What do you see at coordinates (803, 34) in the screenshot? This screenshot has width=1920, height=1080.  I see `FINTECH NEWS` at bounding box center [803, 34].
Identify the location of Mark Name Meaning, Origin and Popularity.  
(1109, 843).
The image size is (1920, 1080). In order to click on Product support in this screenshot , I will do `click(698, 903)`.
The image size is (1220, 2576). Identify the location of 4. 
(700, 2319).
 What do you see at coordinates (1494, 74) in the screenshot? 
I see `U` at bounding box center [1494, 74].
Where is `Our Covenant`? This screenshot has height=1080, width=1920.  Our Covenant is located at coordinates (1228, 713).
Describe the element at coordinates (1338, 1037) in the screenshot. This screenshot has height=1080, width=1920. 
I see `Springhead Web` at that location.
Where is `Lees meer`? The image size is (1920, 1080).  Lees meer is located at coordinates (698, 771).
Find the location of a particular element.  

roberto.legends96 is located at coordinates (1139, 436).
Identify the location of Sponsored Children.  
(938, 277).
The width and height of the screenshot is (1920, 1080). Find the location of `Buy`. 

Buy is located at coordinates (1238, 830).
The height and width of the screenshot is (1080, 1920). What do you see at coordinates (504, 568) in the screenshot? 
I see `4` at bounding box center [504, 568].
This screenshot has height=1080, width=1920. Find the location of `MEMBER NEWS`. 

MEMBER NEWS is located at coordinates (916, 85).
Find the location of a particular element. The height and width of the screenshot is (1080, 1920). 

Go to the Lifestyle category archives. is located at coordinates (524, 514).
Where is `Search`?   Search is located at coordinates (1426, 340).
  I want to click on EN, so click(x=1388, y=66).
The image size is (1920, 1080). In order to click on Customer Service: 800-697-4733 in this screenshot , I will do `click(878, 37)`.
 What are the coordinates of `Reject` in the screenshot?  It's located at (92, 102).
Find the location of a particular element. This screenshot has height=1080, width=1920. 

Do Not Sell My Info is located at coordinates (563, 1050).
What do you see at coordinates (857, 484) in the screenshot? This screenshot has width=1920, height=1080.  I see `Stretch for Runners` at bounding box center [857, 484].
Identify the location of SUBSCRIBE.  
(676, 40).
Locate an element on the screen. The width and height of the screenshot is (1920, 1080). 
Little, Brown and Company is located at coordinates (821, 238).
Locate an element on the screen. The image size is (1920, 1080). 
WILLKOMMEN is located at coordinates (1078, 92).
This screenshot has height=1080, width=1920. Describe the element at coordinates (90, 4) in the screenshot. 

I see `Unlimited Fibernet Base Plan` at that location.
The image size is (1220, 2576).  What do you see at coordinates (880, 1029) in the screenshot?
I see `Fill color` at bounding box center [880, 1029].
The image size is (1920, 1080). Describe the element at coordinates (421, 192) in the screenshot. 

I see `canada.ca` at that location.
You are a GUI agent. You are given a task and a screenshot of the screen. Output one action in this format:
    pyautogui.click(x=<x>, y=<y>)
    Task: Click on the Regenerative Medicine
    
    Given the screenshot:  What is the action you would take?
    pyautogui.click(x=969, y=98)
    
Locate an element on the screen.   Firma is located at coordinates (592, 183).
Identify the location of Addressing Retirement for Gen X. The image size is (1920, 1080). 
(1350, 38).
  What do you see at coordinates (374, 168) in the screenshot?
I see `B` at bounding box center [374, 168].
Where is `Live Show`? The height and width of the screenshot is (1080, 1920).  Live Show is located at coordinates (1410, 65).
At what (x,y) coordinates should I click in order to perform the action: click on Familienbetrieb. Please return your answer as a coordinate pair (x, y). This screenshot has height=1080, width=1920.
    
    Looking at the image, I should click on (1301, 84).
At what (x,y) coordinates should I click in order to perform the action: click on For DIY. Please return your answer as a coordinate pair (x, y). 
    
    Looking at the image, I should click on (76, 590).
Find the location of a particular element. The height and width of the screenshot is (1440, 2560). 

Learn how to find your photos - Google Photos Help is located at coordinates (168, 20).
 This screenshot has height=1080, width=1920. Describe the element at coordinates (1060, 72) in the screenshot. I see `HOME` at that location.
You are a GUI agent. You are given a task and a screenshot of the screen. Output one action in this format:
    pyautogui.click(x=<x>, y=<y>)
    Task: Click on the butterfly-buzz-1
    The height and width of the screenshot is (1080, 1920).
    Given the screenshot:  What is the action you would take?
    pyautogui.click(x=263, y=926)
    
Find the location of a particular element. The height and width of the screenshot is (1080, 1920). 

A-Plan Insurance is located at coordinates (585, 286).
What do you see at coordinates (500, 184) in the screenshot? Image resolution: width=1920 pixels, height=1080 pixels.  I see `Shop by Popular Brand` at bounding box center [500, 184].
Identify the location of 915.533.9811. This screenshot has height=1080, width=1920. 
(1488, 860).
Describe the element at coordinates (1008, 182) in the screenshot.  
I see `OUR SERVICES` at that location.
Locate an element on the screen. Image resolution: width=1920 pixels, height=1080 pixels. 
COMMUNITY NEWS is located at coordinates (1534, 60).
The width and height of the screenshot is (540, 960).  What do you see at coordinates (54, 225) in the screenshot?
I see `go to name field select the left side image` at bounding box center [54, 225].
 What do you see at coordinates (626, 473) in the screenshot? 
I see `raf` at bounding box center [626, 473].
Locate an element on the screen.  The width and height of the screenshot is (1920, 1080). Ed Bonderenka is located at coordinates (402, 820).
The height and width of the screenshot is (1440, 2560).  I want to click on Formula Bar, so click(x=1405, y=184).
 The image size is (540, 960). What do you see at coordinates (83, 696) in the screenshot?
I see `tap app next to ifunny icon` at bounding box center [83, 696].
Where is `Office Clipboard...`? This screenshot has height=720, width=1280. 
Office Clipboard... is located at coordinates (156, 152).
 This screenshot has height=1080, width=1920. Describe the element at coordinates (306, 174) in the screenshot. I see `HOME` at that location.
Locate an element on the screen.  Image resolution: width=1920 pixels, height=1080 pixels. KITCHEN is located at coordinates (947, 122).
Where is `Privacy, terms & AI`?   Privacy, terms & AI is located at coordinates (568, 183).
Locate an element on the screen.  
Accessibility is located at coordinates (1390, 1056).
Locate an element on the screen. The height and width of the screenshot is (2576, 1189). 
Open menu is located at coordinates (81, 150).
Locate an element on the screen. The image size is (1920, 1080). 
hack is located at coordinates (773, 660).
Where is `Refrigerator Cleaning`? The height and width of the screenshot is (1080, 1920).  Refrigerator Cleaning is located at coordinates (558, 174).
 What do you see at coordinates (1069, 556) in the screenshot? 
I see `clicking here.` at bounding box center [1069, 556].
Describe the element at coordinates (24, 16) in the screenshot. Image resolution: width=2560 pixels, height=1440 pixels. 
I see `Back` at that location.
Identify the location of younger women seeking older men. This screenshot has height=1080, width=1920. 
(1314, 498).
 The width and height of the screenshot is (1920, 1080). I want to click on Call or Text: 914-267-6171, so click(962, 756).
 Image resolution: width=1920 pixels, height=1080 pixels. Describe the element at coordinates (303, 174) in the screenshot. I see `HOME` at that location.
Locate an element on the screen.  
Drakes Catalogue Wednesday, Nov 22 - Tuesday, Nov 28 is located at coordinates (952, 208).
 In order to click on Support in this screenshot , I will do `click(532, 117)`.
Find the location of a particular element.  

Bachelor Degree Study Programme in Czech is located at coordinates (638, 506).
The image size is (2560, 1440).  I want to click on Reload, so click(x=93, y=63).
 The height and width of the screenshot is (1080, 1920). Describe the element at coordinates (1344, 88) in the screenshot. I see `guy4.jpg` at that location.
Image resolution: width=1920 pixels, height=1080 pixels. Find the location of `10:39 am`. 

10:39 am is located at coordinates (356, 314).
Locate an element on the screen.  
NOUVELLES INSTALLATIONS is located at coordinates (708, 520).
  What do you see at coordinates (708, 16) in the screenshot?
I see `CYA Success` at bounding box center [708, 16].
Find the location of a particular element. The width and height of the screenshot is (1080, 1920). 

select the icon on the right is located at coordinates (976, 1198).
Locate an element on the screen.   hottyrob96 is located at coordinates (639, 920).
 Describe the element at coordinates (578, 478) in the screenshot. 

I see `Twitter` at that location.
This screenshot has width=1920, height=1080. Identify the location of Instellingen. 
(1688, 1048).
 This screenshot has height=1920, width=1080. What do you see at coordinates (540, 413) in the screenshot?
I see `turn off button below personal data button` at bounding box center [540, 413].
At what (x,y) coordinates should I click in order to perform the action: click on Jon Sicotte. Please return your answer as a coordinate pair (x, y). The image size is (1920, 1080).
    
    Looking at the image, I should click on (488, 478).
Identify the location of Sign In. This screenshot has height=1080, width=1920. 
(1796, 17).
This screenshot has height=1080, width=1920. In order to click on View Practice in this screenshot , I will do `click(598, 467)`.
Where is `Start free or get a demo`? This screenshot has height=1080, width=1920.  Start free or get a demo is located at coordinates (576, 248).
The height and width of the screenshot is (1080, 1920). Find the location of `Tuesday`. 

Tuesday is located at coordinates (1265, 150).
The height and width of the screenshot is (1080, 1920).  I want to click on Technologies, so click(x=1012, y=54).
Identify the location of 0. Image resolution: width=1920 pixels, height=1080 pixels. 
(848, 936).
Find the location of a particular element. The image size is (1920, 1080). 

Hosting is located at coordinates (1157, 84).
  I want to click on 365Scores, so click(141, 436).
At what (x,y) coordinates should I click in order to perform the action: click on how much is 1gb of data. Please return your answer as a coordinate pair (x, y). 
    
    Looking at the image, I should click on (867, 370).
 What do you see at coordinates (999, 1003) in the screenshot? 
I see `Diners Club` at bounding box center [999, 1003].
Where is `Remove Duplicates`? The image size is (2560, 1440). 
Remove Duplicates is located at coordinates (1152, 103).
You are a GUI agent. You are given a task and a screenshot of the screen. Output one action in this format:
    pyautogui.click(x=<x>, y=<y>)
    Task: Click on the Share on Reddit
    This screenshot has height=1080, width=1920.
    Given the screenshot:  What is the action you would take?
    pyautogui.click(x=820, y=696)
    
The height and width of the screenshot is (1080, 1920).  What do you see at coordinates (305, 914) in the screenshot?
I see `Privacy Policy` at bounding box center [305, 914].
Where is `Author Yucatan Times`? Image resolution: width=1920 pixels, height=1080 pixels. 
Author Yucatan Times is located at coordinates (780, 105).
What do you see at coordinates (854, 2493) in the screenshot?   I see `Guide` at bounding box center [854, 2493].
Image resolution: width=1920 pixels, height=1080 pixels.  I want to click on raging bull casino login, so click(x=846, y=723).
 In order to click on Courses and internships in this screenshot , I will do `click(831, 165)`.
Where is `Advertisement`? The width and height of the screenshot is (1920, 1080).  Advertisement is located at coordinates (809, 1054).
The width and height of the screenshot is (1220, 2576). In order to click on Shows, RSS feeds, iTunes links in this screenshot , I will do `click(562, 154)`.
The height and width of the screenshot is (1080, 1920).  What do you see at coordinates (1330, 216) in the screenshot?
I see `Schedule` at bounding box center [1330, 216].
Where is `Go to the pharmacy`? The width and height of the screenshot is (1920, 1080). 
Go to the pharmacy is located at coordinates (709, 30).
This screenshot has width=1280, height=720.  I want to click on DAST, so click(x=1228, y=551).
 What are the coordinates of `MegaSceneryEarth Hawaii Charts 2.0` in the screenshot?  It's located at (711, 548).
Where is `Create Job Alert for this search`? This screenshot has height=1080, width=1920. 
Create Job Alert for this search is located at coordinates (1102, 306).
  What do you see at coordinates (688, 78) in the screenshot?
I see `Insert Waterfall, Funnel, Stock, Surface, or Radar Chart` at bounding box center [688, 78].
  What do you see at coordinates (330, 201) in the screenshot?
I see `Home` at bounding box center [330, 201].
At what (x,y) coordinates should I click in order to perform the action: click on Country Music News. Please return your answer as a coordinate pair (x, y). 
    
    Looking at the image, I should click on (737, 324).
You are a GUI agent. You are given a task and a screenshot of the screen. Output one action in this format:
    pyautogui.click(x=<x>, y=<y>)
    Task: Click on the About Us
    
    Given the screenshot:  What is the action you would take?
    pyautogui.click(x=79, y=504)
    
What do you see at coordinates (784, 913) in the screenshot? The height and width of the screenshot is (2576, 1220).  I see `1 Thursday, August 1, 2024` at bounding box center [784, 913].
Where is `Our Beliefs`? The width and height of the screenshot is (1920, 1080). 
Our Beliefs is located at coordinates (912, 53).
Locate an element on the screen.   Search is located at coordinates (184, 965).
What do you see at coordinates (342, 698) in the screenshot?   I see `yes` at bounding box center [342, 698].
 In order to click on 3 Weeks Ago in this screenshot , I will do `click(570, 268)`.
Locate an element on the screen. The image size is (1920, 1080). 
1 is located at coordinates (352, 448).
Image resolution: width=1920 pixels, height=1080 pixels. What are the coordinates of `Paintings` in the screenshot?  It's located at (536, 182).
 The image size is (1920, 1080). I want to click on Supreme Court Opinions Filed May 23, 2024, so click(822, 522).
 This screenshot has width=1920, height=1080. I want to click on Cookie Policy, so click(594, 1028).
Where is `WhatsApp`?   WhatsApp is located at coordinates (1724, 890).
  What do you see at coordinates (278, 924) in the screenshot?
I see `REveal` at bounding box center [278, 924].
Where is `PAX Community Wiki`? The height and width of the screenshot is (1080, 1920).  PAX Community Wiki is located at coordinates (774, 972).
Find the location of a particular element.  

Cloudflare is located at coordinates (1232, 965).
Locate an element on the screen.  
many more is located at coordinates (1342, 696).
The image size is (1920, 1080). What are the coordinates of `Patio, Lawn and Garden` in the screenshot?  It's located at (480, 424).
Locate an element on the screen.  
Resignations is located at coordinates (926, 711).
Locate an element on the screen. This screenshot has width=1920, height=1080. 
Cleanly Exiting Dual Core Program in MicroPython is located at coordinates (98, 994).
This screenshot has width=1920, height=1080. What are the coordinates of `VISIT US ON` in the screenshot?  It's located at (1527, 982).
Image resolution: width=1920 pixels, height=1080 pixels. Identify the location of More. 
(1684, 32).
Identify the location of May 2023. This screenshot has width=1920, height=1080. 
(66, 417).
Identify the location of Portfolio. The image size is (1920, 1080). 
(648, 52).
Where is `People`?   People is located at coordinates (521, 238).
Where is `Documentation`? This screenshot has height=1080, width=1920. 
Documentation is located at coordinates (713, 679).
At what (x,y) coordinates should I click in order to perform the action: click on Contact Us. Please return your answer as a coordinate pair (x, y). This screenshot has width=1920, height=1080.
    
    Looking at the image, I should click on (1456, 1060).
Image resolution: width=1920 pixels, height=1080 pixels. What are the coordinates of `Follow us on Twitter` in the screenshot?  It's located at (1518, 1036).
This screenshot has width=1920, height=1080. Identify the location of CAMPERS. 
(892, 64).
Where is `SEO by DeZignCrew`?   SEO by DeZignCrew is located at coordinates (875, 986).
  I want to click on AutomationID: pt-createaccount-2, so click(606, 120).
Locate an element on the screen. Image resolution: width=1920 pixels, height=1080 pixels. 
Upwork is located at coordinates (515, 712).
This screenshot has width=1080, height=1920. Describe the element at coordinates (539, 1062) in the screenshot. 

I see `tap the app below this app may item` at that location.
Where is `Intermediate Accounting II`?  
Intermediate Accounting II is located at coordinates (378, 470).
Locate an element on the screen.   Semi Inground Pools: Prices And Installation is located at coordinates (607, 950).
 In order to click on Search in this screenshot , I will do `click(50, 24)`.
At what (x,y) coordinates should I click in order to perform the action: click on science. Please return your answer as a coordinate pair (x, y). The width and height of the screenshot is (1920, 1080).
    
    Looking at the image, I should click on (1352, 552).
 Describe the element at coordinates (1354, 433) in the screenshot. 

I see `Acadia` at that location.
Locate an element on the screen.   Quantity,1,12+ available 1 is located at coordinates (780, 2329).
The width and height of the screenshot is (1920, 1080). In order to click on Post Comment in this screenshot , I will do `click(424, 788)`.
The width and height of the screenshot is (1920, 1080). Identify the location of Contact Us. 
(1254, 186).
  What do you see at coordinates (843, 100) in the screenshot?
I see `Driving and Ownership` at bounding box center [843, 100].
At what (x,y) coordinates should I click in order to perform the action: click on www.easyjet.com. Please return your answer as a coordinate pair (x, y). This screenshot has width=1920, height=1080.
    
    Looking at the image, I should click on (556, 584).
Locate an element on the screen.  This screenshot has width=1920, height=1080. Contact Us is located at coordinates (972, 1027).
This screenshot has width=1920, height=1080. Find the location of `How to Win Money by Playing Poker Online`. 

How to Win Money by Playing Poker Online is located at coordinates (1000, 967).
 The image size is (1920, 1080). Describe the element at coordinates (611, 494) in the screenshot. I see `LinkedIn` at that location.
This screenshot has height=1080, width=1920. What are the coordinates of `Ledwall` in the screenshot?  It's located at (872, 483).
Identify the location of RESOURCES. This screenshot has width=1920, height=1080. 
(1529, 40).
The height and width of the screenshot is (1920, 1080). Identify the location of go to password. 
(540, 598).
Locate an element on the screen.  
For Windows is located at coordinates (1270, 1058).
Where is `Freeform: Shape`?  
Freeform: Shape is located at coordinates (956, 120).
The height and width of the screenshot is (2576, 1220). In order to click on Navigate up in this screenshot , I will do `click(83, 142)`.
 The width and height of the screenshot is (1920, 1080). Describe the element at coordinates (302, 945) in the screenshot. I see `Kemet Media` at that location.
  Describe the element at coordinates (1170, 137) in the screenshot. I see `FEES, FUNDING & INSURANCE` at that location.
====
:: Work to do ::
Select each line of the listing above that contains the string "MEMBER". Uppercase and lowercase letters count as different.

:: Task solution ::
This screenshot has height=1080, width=1920. Find the location of `MEMBER NEWS`. 
MEMBER NEWS is located at coordinates (916, 85).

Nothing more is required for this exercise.